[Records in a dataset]
[Start of section]

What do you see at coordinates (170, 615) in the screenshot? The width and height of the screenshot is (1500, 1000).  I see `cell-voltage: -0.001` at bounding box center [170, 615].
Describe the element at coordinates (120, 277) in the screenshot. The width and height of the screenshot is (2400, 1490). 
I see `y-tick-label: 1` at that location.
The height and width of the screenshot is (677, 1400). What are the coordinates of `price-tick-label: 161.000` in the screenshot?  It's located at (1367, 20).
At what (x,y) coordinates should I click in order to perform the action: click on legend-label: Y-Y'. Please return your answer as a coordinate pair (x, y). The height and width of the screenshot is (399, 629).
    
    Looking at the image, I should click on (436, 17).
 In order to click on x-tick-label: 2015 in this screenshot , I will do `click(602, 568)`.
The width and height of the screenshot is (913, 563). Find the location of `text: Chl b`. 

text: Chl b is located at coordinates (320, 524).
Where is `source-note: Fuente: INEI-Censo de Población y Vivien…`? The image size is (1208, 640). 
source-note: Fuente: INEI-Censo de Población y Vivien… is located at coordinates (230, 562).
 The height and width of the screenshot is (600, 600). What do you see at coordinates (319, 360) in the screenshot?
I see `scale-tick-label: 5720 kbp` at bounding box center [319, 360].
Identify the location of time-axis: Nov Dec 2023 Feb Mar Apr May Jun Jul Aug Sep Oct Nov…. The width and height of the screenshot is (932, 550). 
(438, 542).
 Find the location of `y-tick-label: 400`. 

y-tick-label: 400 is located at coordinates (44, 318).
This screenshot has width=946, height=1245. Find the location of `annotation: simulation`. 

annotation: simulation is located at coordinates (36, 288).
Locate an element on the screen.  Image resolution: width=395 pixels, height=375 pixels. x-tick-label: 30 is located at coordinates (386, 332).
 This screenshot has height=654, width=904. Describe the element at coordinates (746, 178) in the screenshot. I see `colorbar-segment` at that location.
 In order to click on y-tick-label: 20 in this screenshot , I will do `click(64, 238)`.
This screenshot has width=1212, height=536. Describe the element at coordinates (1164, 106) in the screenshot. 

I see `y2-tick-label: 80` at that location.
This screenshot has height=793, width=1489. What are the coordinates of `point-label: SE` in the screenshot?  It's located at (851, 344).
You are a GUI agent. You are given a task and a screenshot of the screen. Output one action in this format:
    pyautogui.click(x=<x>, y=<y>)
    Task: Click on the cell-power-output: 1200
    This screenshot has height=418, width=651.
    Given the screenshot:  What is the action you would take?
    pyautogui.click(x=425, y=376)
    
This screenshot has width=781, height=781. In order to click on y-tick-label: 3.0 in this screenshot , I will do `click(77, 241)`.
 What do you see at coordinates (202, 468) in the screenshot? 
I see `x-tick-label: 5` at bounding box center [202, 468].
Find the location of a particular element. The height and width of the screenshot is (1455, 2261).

[End of section]

→ Problem statement
Copy the listing above word for word, from its first line through its last.

→ Answer to this task
What do you see at coordinates (170, 615) in the screenshot? The width and height of the screenshot is (1500, 1000).  I see `cell-voltage: -0.001` at bounding box center [170, 615].
Describe the element at coordinates (120, 277) in the screenshot. The width and height of the screenshot is (2400, 1490). 
I see `y-tick-label: 1` at that location.
The height and width of the screenshot is (677, 1400). What are the coordinates of `price-tick-label: 161.000` in the screenshot?  It's located at (1367, 20).
At what (x,y) coordinates should I click in order to perform the action: click on legend-label: Y-Y'. Please return your answer as a coordinate pair (x, y). The height and width of the screenshot is (399, 629).
    
    Looking at the image, I should click on (436, 17).
 In order to click on x-tick-label: 2015 in this screenshot , I will do `click(602, 568)`.
The width and height of the screenshot is (913, 563). Find the location of `text: Chl b`. 

text: Chl b is located at coordinates (320, 524).
Where is `source-note: Fuente: INEI-Censo de Población y Vivien…`? The image size is (1208, 640). 
source-note: Fuente: INEI-Censo de Población y Vivien… is located at coordinates (230, 562).
 The height and width of the screenshot is (600, 600). What do you see at coordinates (319, 360) in the screenshot?
I see `scale-tick-label: 5720 kbp` at bounding box center [319, 360].
Identify the location of time-axis: Nov Dec 2023 Feb Mar Apr May Jun Jul Aug Sep Oct Nov…. The width and height of the screenshot is (932, 550). 
(438, 542).
 Find the location of `y-tick-label: 400`. 

y-tick-label: 400 is located at coordinates (44, 318).
This screenshot has width=946, height=1245. Find the location of `annotation: simulation`. 

annotation: simulation is located at coordinates (36, 288).
Locate an element on the screen.  Image resolution: width=395 pixels, height=375 pixels. x-tick-label: 30 is located at coordinates (386, 332).
 This screenshot has height=654, width=904. Describe the element at coordinates (746, 178) in the screenshot. I see `colorbar-segment` at that location.
 In order to click on y-tick-label: 20 in this screenshot , I will do `click(64, 238)`.
This screenshot has width=1212, height=536. Describe the element at coordinates (1164, 106) in the screenshot. 

I see `y2-tick-label: 80` at that location.
This screenshot has height=793, width=1489. What are the coordinates of `point-label: SE` in the screenshot?  It's located at (851, 344).
You are a GUI agent. You are given a task and a screenshot of the screen. Output one action in this format:
    pyautogui.click(x=<x>, y=<y>)
    Task: Click on the cell-power-output: 1200
    This screenshot has height=418, width=651.
    Given the screenshot:  What is the action you would take?
    pyautogui.click(x=425, y=376)
    
This screenshot has width=781, height=781. In order to click on y-tick-label: 3.0 in this screenshot , I will do `click(77, 241)`.
 What do you see at coordinates (202, 468) in the screenshot? 
I see `x-tick-label: 5` at bounding box center [202, 468].
Find the location of a particular element. The height and width of the screenshot is (1455, 2261).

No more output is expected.